We have also seen how improving financial inclusion by facilitating Graduation participants’ connections to mobile banking has helped build resilience during COVID-19. In Bangladesh, BRAC’s own social enterprise, BRAC Bank, worked with our flagship Ultra-Poor Graduation (UPG) program to adapt to the needs of participants during the pandemic. Using its mobile money platform bKash, BRAC was able to pilot and scale digital cash transfers to help meet the urgent needs of over 50,000 participants quickly and safely. Last May, bKash and other private digital financial service providers facilitated direct digital government-to-person (G2P) payments on a national scale to reach five million families with cash aid.

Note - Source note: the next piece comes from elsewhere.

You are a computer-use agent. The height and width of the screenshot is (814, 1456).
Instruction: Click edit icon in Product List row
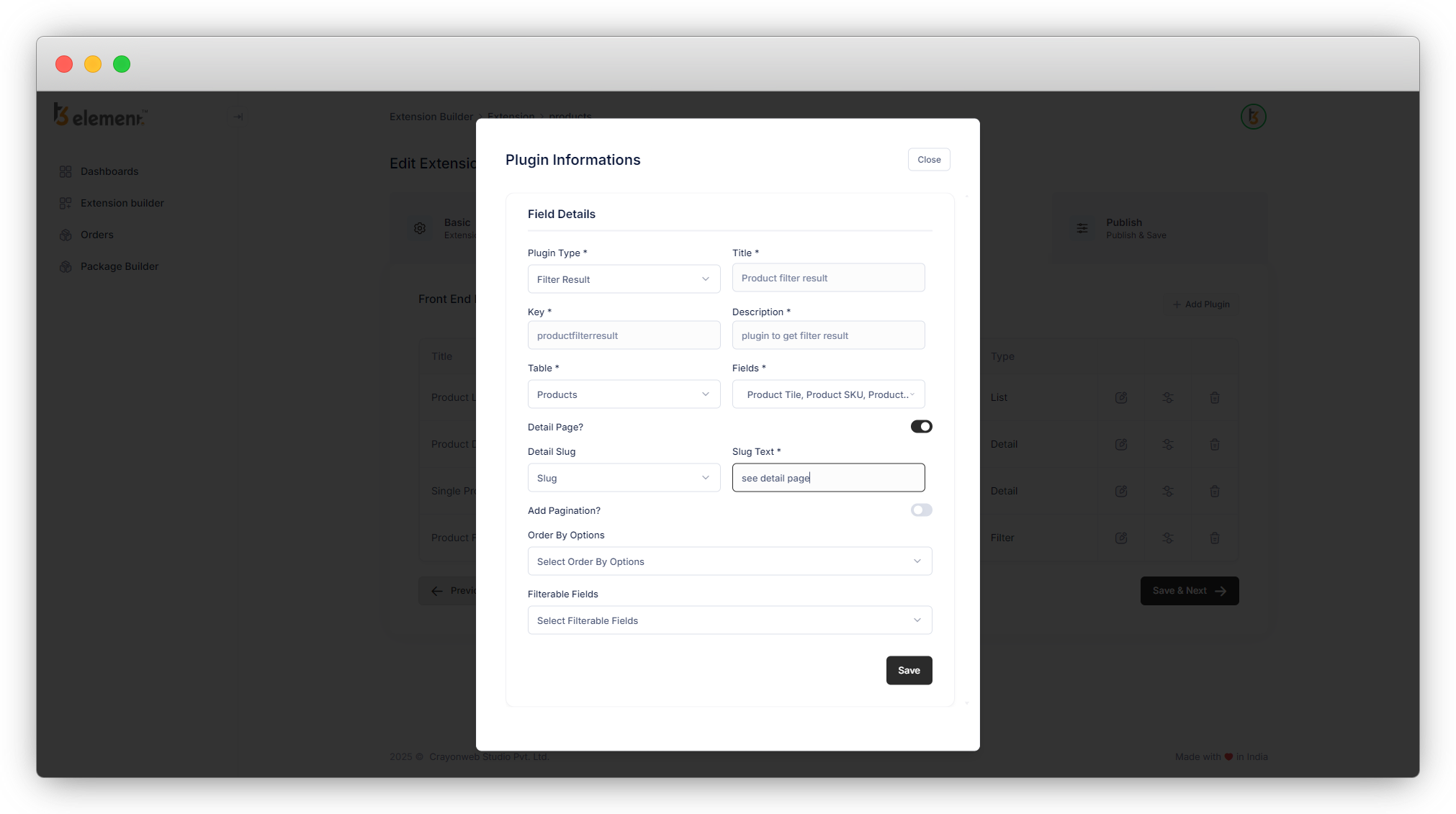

Our local experiences show that businesses can make economic inclusion for people in poverty an integral part of their supply chains, products, and service offerings. Social businesses that want to help marginalized people escape the poverty trap need to start from the position of “do no harm” and eliminate the exploitation of the poorest people as cheap labor or consumers of low quality goods from their business models. Beyond that, there are examples of large businesses successfully improving market access for people in extreme poverty.
Social innovations by international businesses can support both people and planet by making their supply chains more inclusive, working with local businesses that guarantee purchasing or distribution to informal workers and microenterprises. Yunus Social Business, for instance, is working with a German company to develop a social business in plastics recycling. Yunus and their partner are setting up sourcing relationships with social entrepreneurs in India to hire informal workers reselling plastic waste who previously made under $2 USD a day, empowering them to escape extreme poverty while increasing the amount of recycled plastics in the company’s supply chain.
Financial service providers can also join governments and multilateral institutions to support financial inclusion for people in poverty. For example, BRAC Bank has partnered with the Government of Bangladesh and UNDP to pilot ways to make the national social security system more inclusive. Using bKash and other mobile money providers, the program strengthened government capacity to transfer cash directly to social security recipients and understand their levels of financial inclusion.
There is an opportunity for businesses to support economic and financial inclusion for the world’s poorest people. We have seen at the local level that private sector partners can provide the training and supplies Graduation participants need to build sustainable, resilient livelihoods. There is much more room to explore how the private sector can support economic and financial inclusion, whether through sourcing, distribution, financial services, or other means.
It is time to talk about how businesses can make poverty alleviation core to the way they operate. How can we collaborate to build a more just, inclusive economy?